Church pot-lucks, for example. All you have to do is go to one where the meat runs out before the line of eaters is finished to realize somebody should have been in charge of coordinating what everybody brought and figuring how many would be there. The latter is sometimes impossible to predict, but at least there was a chance that somebody would be aware that there were only a couple of meat dishes and way too many side dishes.
These past few weeks I have been at functions that brought home the importance of communication. In our area, the usual ritual is to have a meal after a funeral or memorial service, so that family and friends could gather and share their grief and love for the departed one. Friends always took care of planning the meal, because the family had their hands full with grief and trying to deal with arrangements for the funeral or memorial service.
I have been to many of these meals since I am friends with many in our rural area and small towns. Some of them are small with mostly family attending, but a couple have been enormous with a huge number of relatives and even more friends. At one of the largest, the deceased’s employer had offered to cater the meal, and the family paid a young woman to meet the caterers and arrange the food at the community center where the meal would be held, while the mourners were finishing up the funeral at the graveside nearby.
Not everybody knew this, including me. I personally brought several foods, meat and a couple of side dishes, I think. I got there early, forgoing the graveside service, figuring I could help with the meal since the ladies who usually dealt with it were family members of the deceased and were at the graveside service. I discovered the young woman arranging everything in the kitchen, which had two doors and a long counter, with two or three long tables for added surface space.
This immediately told me two things: one, she didn’t know how meals worked in our community center, and two, she had not seen how many mourners had been at the funeral. I had and knew her arrangement was not going to work. She was surprised and balked a little when I advised her the drinks and desserts needed to go in the main dining hall on larger tables. She began to believe me when more ladies began showing up with more food, and the counter began being covered. She had not even set out the meal the caterers had brought yet, keeping it warm in the oven and cool in the refrigerator.
She was astonished and a little dismayed when we finally had everything set up, with three long tables covered with desserts, two long tables covered with tea and coffee and a cooler on the floor full of ice and another full of canned drinks, and a kitchen with a long counter and two long tables all crowded with food. “Won’t this be too much food?” she worried. No, it wasn’t. By the time the family and friends made their way through the line past all the food, the large amount of food the caterers provided and the extra food the friends of the family brought had dwindled to a few desserts. If the friends of the family had not brought their dishes, only half the mourners would have had anything to eat. NOT knowing about the catered food saved that meal.

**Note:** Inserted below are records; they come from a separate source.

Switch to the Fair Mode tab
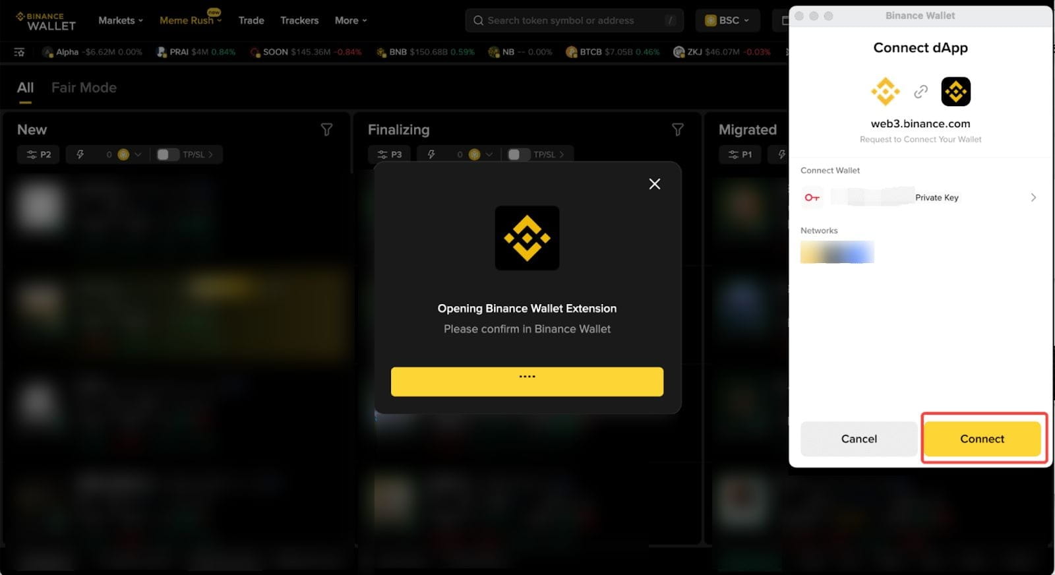 (84, 88)
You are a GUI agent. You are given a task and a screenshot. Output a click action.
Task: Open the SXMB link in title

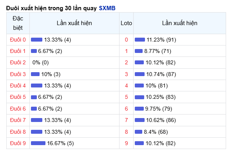pyautogui.click(x=107, y=8)
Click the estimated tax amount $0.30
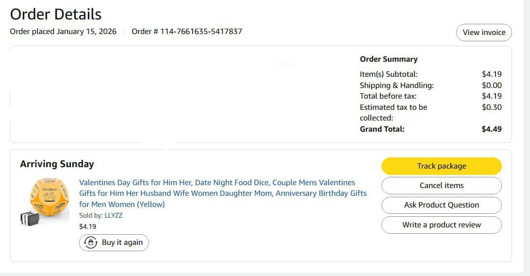Image resolution: width=530 pixels, height=276 pixels. click(492, 107)
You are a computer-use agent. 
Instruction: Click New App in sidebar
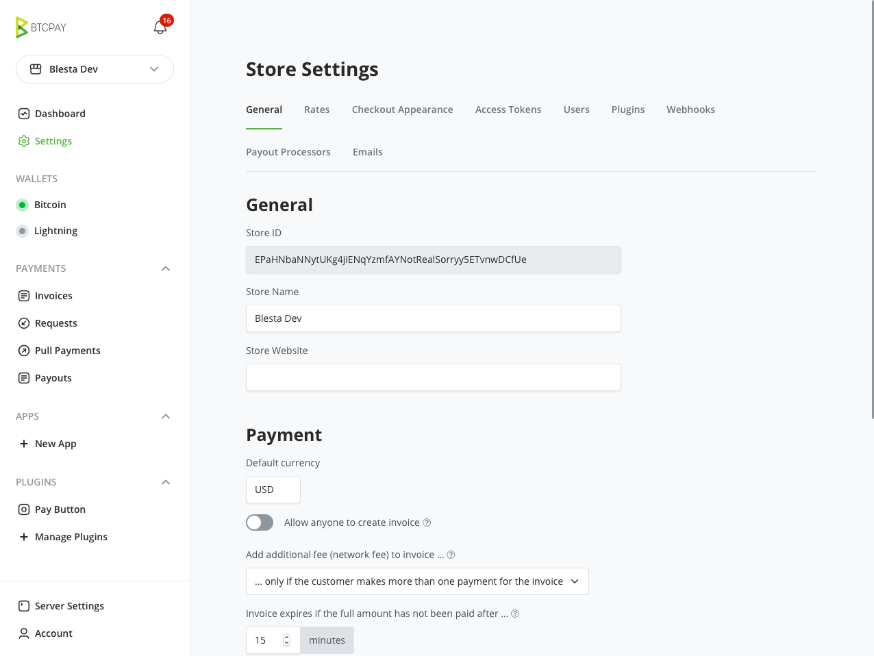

Last week, another meal after a memorial service occurred. The widow had asked the ladies of her church, which included me, to take care of arranging for food and drink for the family and friends later at a different community center. One of the most experienced ladies here contacted all the usual members who donated food for these meals and figured whether we needed more or less of one food or another. It was going to be simple, with only water to drink and sandwiches and soup and desserts for the food. The only sticking point was how much would be needed since the family had many friends not from our area who would be attending.

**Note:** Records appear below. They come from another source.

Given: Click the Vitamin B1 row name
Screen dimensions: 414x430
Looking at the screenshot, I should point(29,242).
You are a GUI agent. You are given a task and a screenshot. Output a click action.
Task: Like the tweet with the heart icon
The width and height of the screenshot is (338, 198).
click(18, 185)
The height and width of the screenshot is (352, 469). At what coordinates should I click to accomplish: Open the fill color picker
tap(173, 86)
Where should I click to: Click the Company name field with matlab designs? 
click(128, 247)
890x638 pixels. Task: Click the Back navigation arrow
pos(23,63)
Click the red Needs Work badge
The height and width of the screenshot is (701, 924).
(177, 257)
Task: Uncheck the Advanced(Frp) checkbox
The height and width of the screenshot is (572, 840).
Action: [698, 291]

The ladies of the church all brought our food, and the lady in charge made sure it got to the community center and got it set up with a few other women. Few from our church and local area could attend the meal since it was almost an hour away and it was a weeknight with everybody needing to work the next day. It was mostly the ladies who were retired who went to the community center to help out. We got the sandwiches and soup set out and worried if there would be enough after seeing how many mourners had been at the memorial service.
We didn’t need to worry. Apparently, the widow had not told their other friends that her church was handling the meal. One man walked in with several large pizzas. One came in with an enormous pan of barbecued sausages. Desserts galore began crowding the dessert tables. Boxes and boxes of fried chicken pressed up against the other meats. By the time they decided to start eating, the dishes were fighting for space on the long line of tables.

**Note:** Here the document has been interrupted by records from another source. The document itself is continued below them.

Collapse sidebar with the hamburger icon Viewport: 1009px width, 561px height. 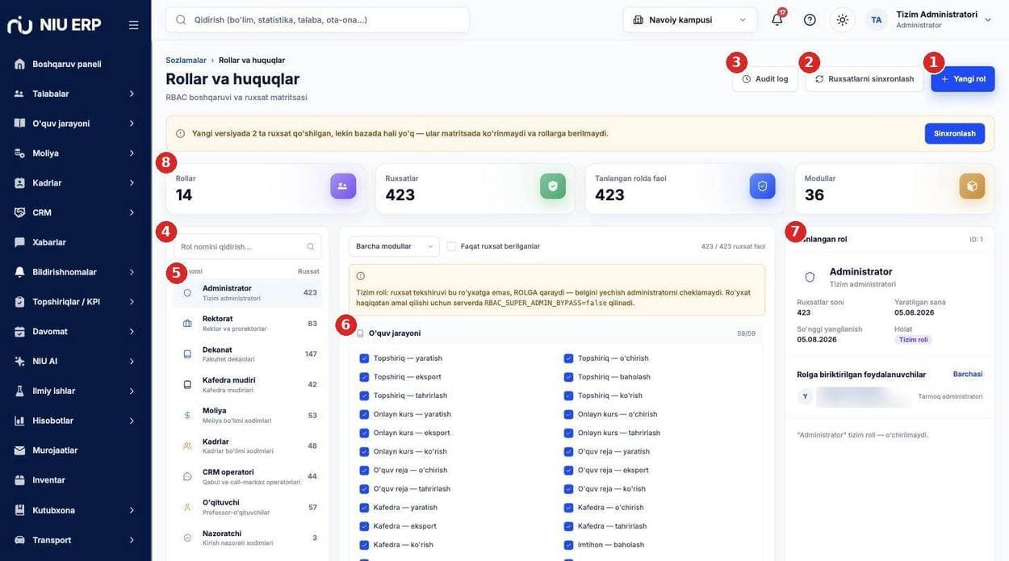(133, 25)
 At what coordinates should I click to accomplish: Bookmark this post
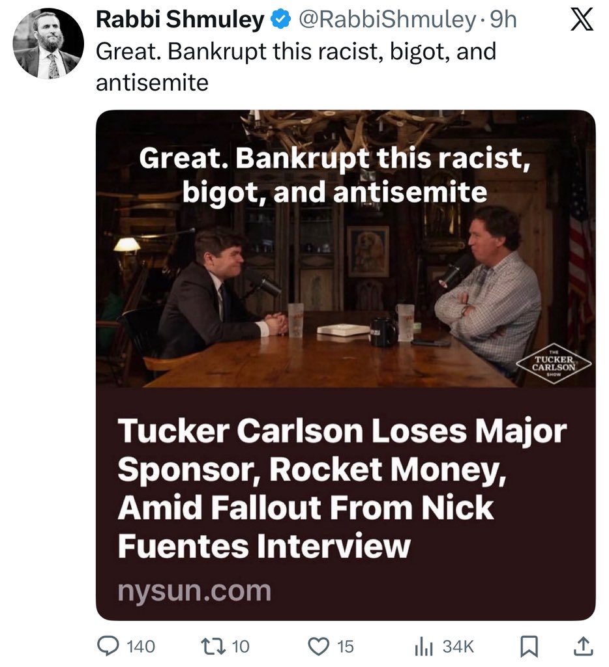[x=530, y=646]
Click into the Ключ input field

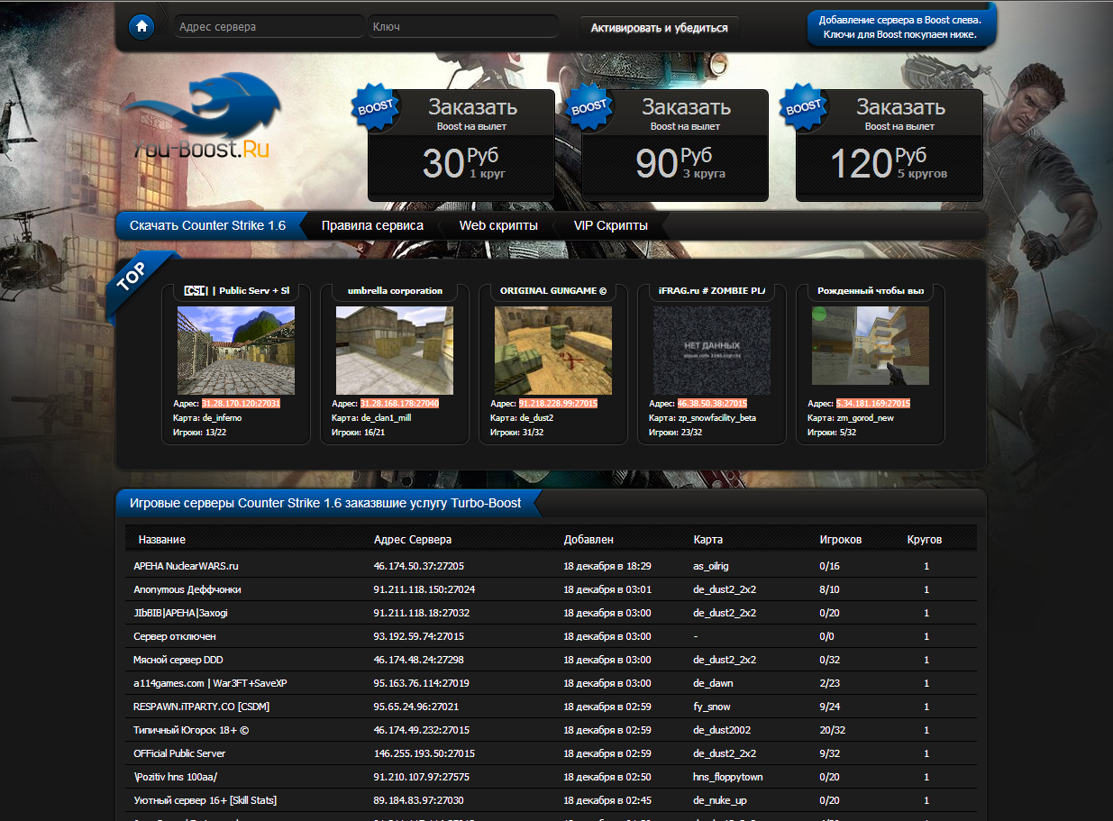point(462,27)
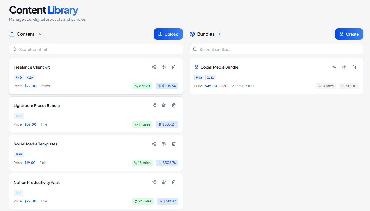Image resolution: width=370 pixels, height=211 pixels.
Task: Delete the Notion Productivity Pack
Action: 174,182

When everybody declared themselves stuffed there was still a large amount of food left, and the widow said she could not take it all home. Then she had a brilliant idea. She came up to us as we were contemplating all the remaining food and announced, “I solved it! I just told all the college students they could take all this food back to their dorms!” It was a perfect solution. We got rid of the excess food, the kids got food for a week, and they did all the heavy labor of hauling the food to their vehicles, leaving us to just clean up.
Communication when coordinating is very important. Sometimes you get all the information needed, and sometimes not. Sometimes you just get lucky despite the missing information.